■ Listed records ■
+++

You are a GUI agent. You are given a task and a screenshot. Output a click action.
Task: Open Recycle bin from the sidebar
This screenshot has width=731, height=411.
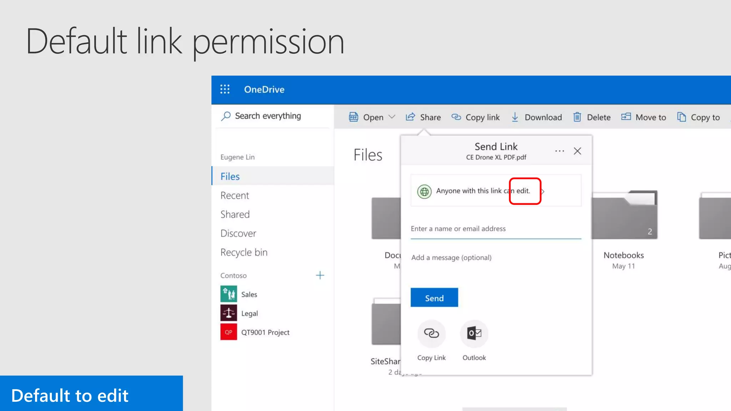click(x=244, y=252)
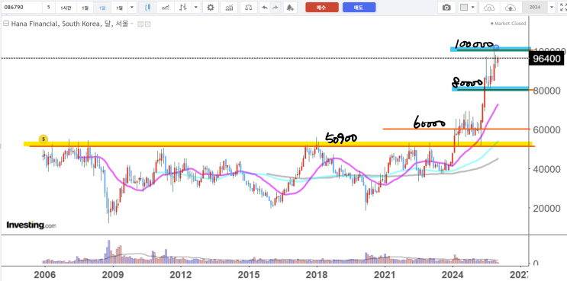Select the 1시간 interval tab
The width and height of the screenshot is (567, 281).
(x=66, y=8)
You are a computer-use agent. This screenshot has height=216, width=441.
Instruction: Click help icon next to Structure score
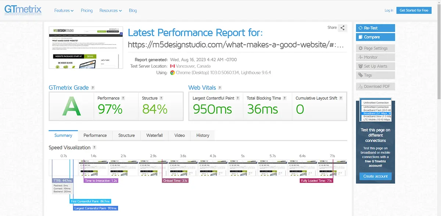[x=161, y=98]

+++

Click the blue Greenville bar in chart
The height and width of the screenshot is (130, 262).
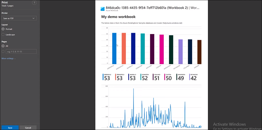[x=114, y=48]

+++

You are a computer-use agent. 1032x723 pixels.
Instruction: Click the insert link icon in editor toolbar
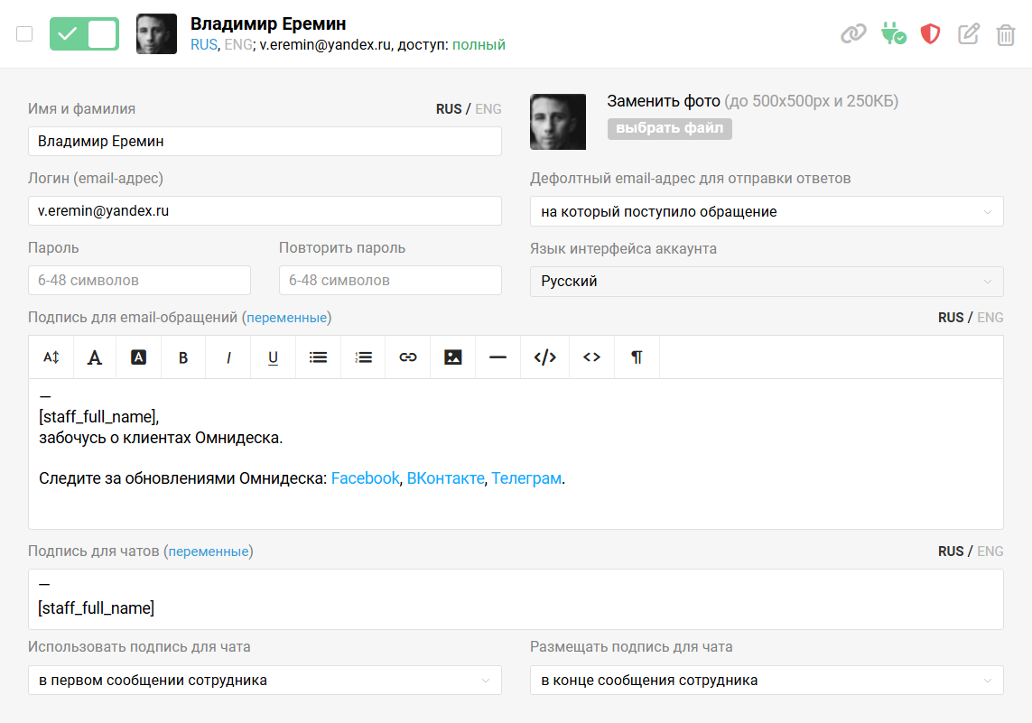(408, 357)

+++

■ Task goal ■
Copy the rows between the line holding "You are a computer-use agent. This" and the line holding "[x=161, y=98]", inclusive, and swap "help icon" for "question mark icon" while keeping the rest unchanged. Leave the pictures out.

■ Worked answer ■
You are a computer-use agent. This screenshot has height=216, width=441.
Instruction: Click question mark icon next to Structure score
[x=161, y=98]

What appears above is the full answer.